RECORDS SHOWN:
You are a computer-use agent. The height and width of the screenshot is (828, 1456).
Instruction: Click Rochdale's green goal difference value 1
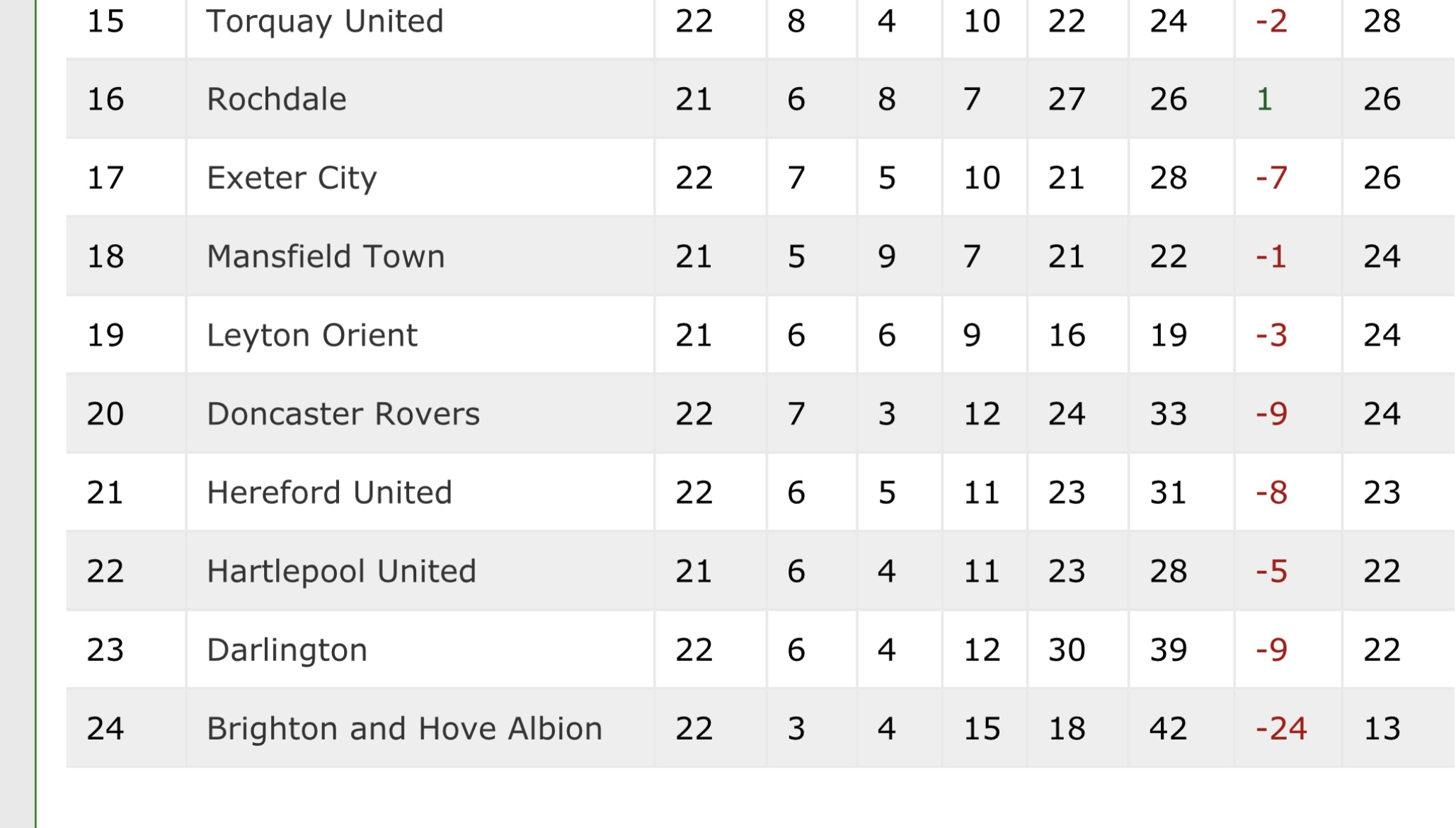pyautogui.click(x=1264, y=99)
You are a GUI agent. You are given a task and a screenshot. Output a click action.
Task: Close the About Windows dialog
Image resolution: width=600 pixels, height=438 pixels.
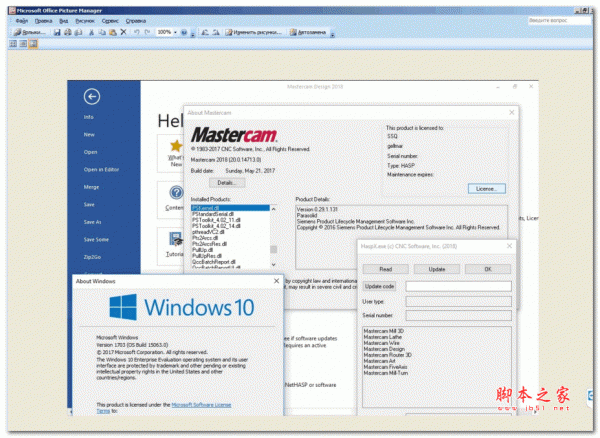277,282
---
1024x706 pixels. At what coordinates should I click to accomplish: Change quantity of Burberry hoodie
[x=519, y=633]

AIM OF THE EXERCISE: Only the lines above from the one with "You are a computer-use" to the one with "Task: Close the About Windows dialog" should be printed, both included and exactly as written; no picture belongs in the copy.

EXERCISE SOLUTION:
You are a computer-use agent. The height and width of the screenshot is (828, 1456).
Instruction: Click Rochdale's green goal difference value 1
pyautogui.click(x=1264, y=99)
You are a GUI agent. You are given a task and a screenshot. Output a click action.
Task: Close the About Windows dialog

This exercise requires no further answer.